The question we want to answer is whether agents trained by RL are capable of language acquisition. We focus on a simplified problem that considers one-way text communication between two agents. We propose an environment inspired by the game of Blind Leads[2], where one agent instructs another blindfolded agent through some maze. This problem tests both the generation and interpretation of natural language instructions by the respective collaborating agents.

In one agent, we combine a convolutional neural network (CNN) with a recurrent neural network using a gated recurrent unit (GRU) architecture. A CNN encodes the environment, which is then decoded into an instruction by a GRU. The second agent makes use of two GRUs to encode and decode this instruction into an action sequence.

Ii Related Work

Due to recent technological advances in computing power and the increasing popularity of machine learning, recent papers have been made in the field of RL based language acquisition. The following papers have both shown the emergence of language in MARL.

Ii-a Emergent Communication in Multi-agent Navigation

Kajić et al. [3] investigated a similar setup to the one considered in this paper. They also investigate interactive MARL setups where agents are allowed to communicate through signals while in an environment. Kajić wanted to investigate the relationship between the environment layout as well as the discrete signals transmitted between agents. They considered emergent communication between RL agents in the context of co-operative games.

Kajić proposed a game in the form of a navigation task. They tasked an agent with navigating to a specific unknown goal in a set environment. This agent relied on signals from a separate observing agent which knows the goal location. The agent is set in a bounded 2-dimensional environment. At each step, the receiver agent is presented with the environment state and an encoded goal signal constructed by the sender agent. The receiver agent then chooses an action, being one of the 4 cardinal directions (North, South, East, or West). The sender agent is given a representation of the environment along with the goal location from which it generates the encoded signal to be interpreted by the receiver.

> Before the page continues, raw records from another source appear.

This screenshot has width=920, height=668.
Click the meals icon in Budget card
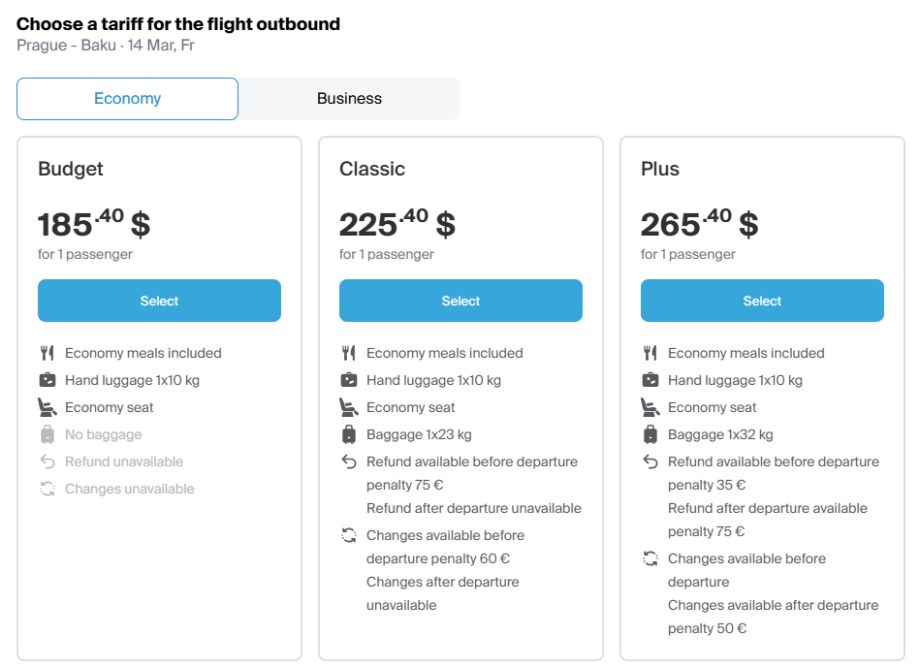pos(47,353)
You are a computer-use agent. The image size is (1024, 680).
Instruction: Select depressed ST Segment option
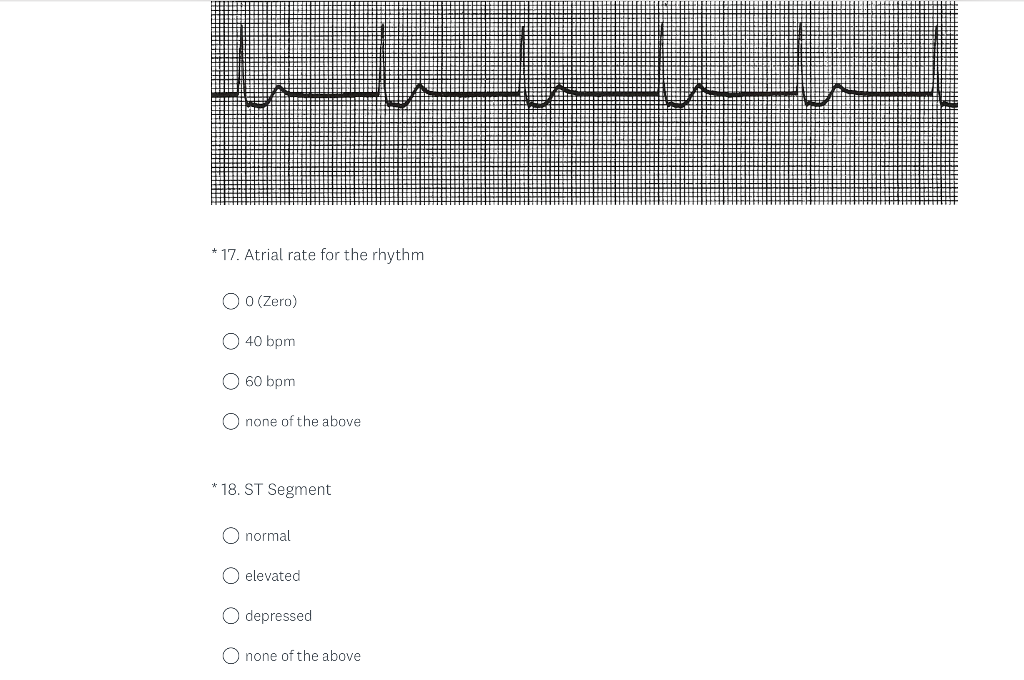pyautogui.click(x=230, y=615)
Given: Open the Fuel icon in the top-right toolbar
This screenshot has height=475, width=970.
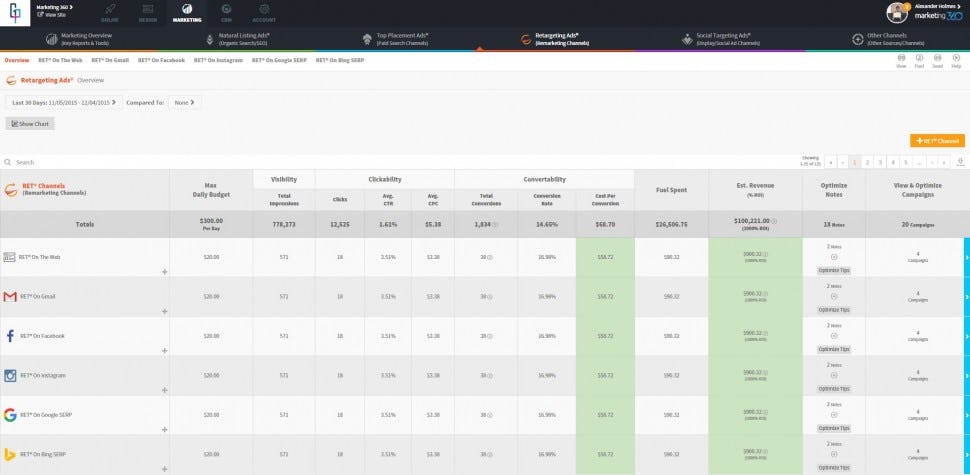Looking at the screenshot, I should (x=919, y=61).
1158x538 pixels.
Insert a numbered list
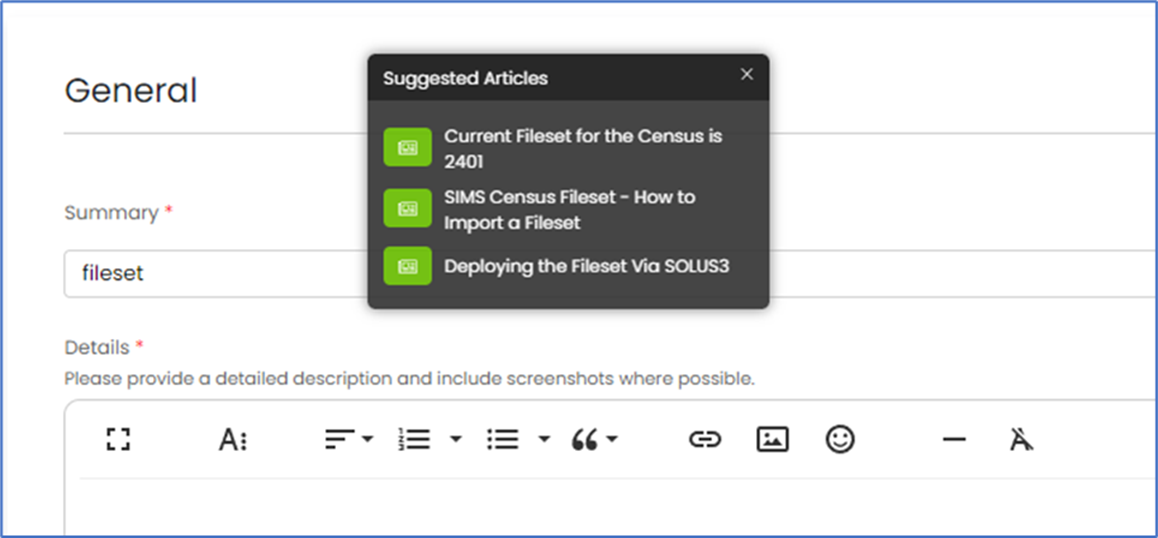click(414, 439)
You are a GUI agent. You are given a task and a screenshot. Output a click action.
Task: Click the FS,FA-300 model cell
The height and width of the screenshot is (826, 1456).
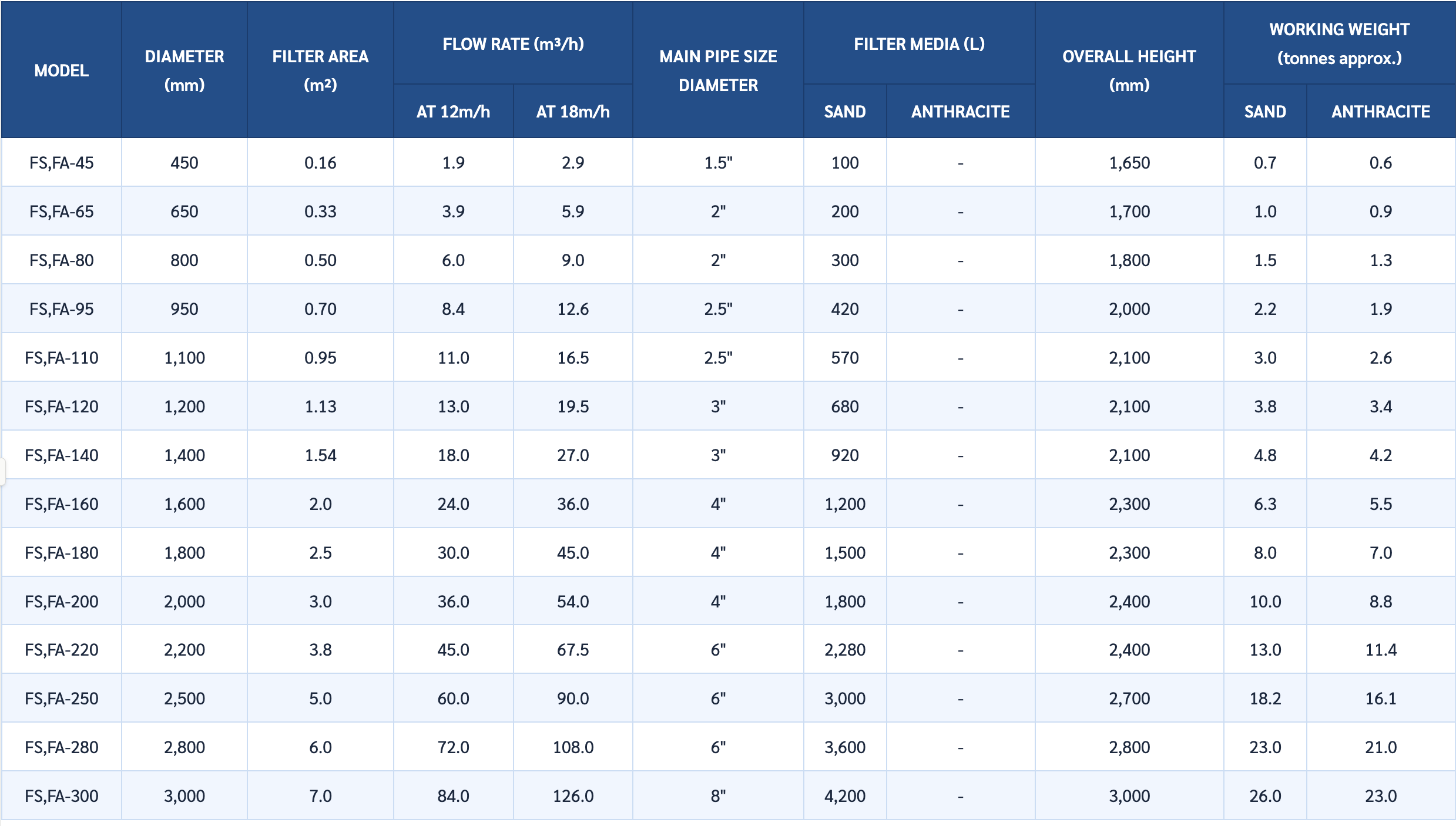click(x=61, y=796)
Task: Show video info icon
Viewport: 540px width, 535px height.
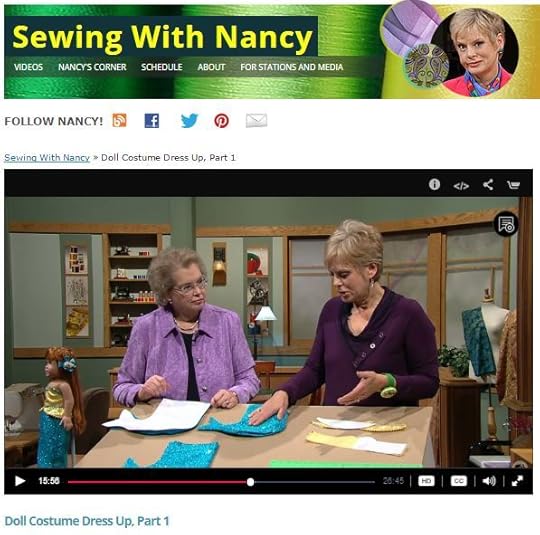Action: [x=434, y=185]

They demonstrated the capability of agents to effectively communicate and studied the emergent communication protocols generated by these agents. A non-communicating Q-learning agent that may observe the goal was used as a baseline. They found that the communicating agents had comparable performance to that of a single Q-learning agent. Kajić was thus able to prove the capability of RL in the task of language acquisition given a simple communication task.

Although Kajić did show a promising avenue of emergent communication within multi-agent RL, they did not attempt to ground the communication protocol to any specific existing human language (such as English). Rather they let the agents create languages of their own.

Ii-B Emergence of Language with Multi-agent Games

As an alternative to the environment proposed previously, Havrylov and Titov [4] propose a different approach with a similar goal. They also recognised the potential of learning to communicate through interaction, rather than learning through supervised methods. Their goal was to assess the emergent communication between agents while constraining communication to have properties similar to that of natural language.

Havrylov and Titov propose a referential game environment where agents are required to communicate through discrete messages in the form of a language. Similar to the setup of Kajić, the environment has both a sender and a receiver agent. The sender agent is presented with an image and tasked with generating a message. This message is then presented to the receiving agent along with three images, one of which is the same as the image presented to the receiver agent. The goal of the agents is for the receiver agent to correctly identify the image presented to the sender agent. The agents are built using CNNs and Long Short-Term Memories (LSTMs).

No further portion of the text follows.